Little is known about the social and medical characteristics of people who regularly sleep rough, or whether medical care can be targeted at these people. In 1987 a mobile surgery was used to provide primary health care at two sites in central London where many single homeless people sleep outdoors. One hundred and forty six patients were seen with illnesses ranging from scabies to osteomyelitis and tuberculosis. Sociodemographic data showed the patients to be generally an isolated group with deprived and unstable backgrounds, often compounded by alcohol abuse. Over a third of the patients from one site attended a drop in surgery for homeless people in Soho within a month after seeing a doctor in the mobile surgery. This suggests that the project can be a first step in integrating this isolated group with health care facilities.
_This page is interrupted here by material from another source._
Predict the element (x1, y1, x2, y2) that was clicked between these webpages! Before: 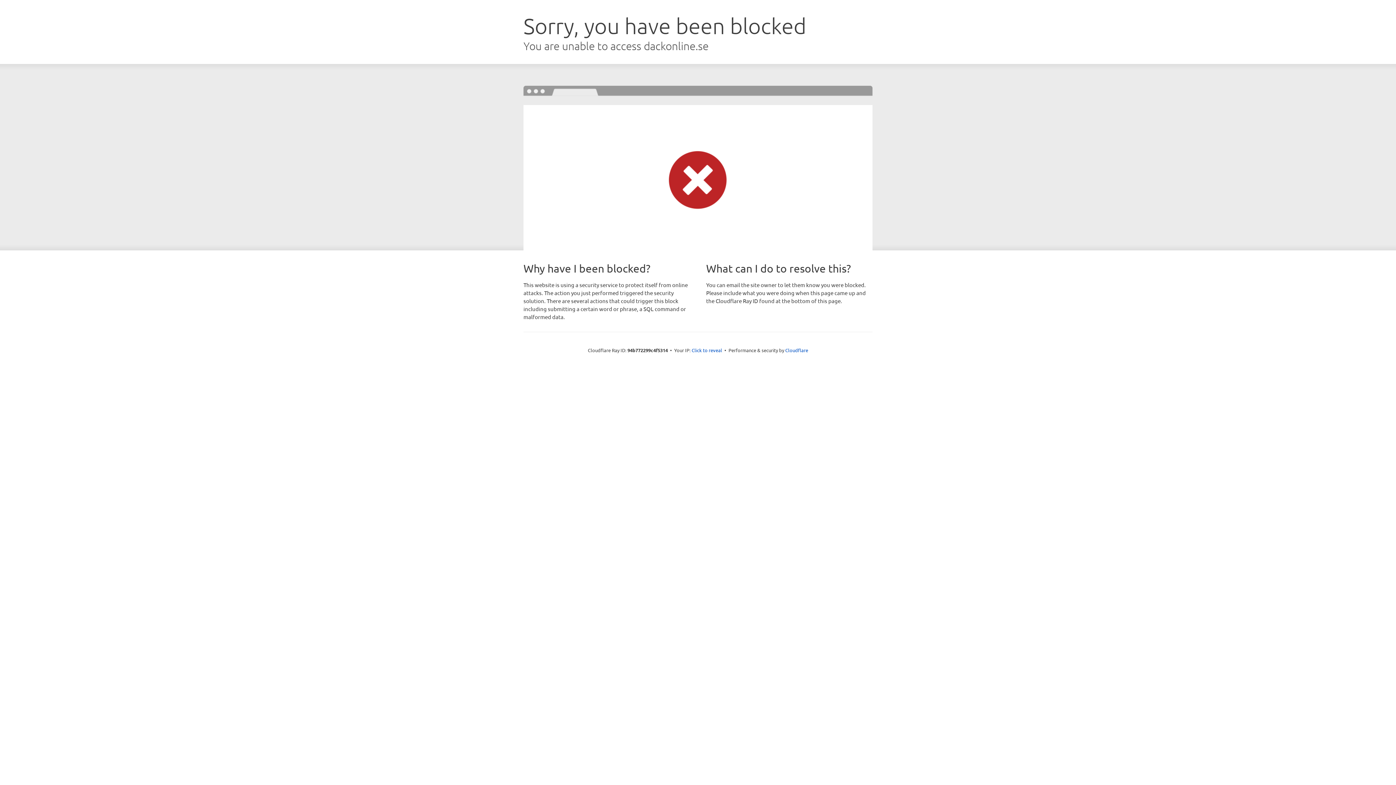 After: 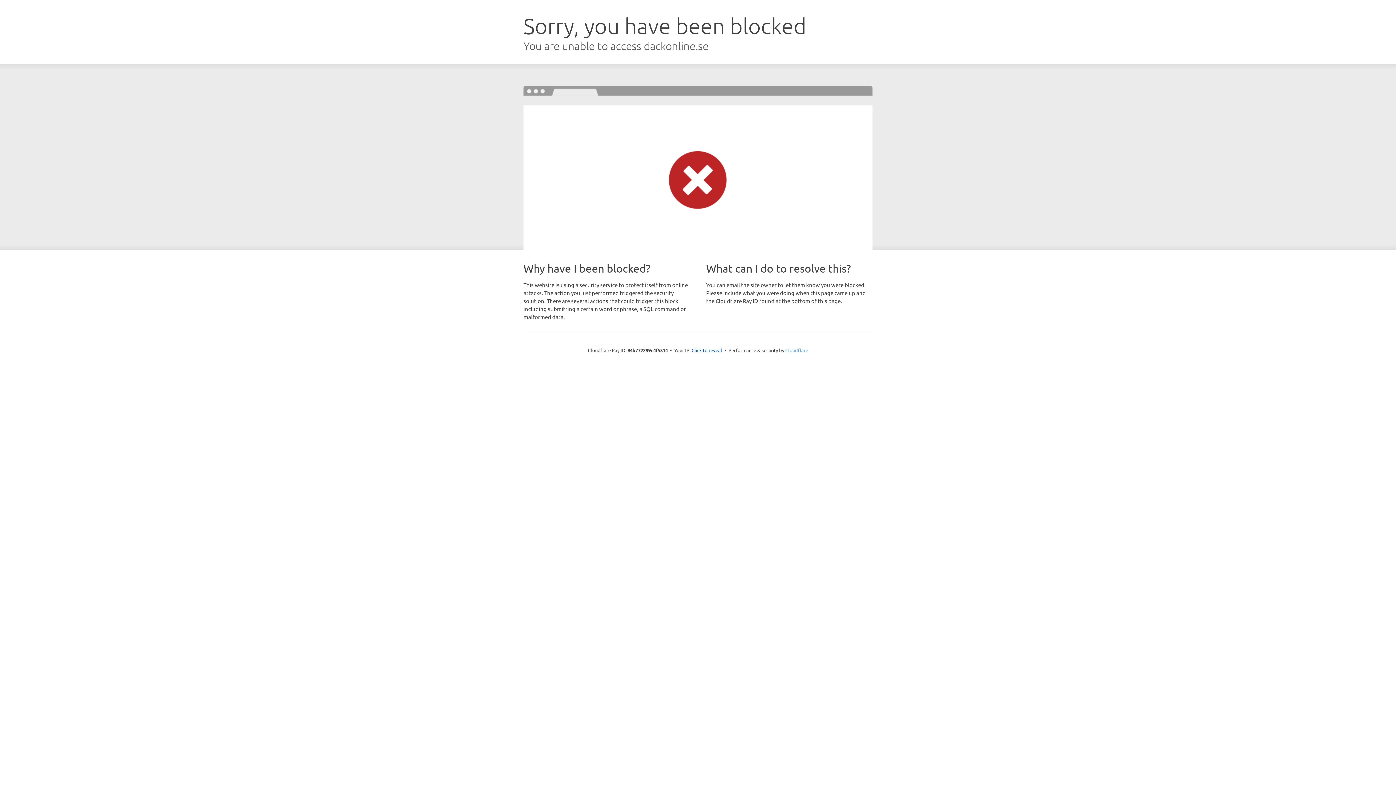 Action: label: Cloudflare bbox: (785, 347, 808, 353)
对于经常露宿街头者的社会和医学特征,以及医疗护理能否针对这些人进行,我们所知甚少。1987年,一辆流动手术车在伦敦市中心的两个地点提供初级医疗保健服务,那里有许多无家可归的单身人士露宿户外。共接待了146名患者,疾病范围从疥疮到骨髓炎和肺结核。社会人口统计学数据显示,这些患者总体上是一个孤立的群体,背景贫困且不稳定,常常因酗酒而情况更糟。来自其中一个地点的超过三分之一的患者在流动手术车看过医生后的一个月内,前往苏豪区为无家可归者设立的简易诊疗所就诊。这表明该项目可以成为将这个孤立群体与医疗保健机构整合的第一步。